Editor’s Note: When the University of Oregon OK’d construction of the Hatfield-Dowlin Football Performance Center, little did they know less than two years after it opened, the team would be playing for the first College Football Playoff Championship (Jan. 12 at AT&T Stadium in Arlington, Texas). Will CompView Audio Visual get a chance to hold up the trophy if the Ducks beat Ohio State University in the title game?
Coaching college football is a tough job.
Somehow, you have to turn raw high school recruits into championship players, while never losing sight of the fact that academics are the most important reason they are on campus.
So when the University of Oregon set out to build a new football center, they knew it had to be a model of efficiency and effectiveness for educating, recruiting, and motivating players while keeping them in shape.
The university’s new Hatfield-Dowlin Football Performance Center opened for the 2013 football season with stunning audio and video systems installed by CompView Audio Visual. At first look, a 64-screen video wall in the lobby of the six-story center seems the most impressive of these systems. However, it’s the nuts-and-bolts of video distribution, display, control and audio that support the center’s mission.
“Our new center is probably the most effective and efficient building in either college or pro football,” says Jeff Hawkins, Senior Associate Athletic Director for Football at the University of Oregon.
Player Education
One of the roles the center plays is educating students on how to play the game of football.
Eric Day, Assistant Video Coordinator for Oregon Football, spends a great deal of his time securing, organizing and helping coaches and players view video clips of games and practice sessions.
For filming, Day relies on XOS Thunder software, which is a widely used platform to edit, organize and display sports videos. After filming, the end result is a collection of hundreds of thousands of 10 to 20 second-long clips, which coaches use to illustrate the right and wrong ways to execute plays.
The video systems within the Hatfield-Dowlin Center are also designed to optimize the creation and playback of these clips.
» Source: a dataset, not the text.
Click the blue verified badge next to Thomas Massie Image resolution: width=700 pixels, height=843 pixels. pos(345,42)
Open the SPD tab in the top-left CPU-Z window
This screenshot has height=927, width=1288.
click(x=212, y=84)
Coaches can access film from their individual offices, and coaches and players can view it from computers or iPads outside the building using Hudl, a cloud-based service specializing in sports video distribution.
“We may put game film on one screen and a diagram on a second, and perhaps an excerpt from a book we’re using to help teach our students about life on a third,” Day says.
The coaches’ War Room, designed for full-staff strategy sessions, includes eight 80″ flat-screen displays and a Christie projector, allowing side-by-side-by-side comparisons of players, game film and play diagrams, plus the ability to watch multiple live games.
“The coaches need to annotate the clips as they talk about them, in much the same way that John Madden would do it on network TV, diagramming the play right over the video,” says Eric Boyd, Systems Integration Manager for CompView.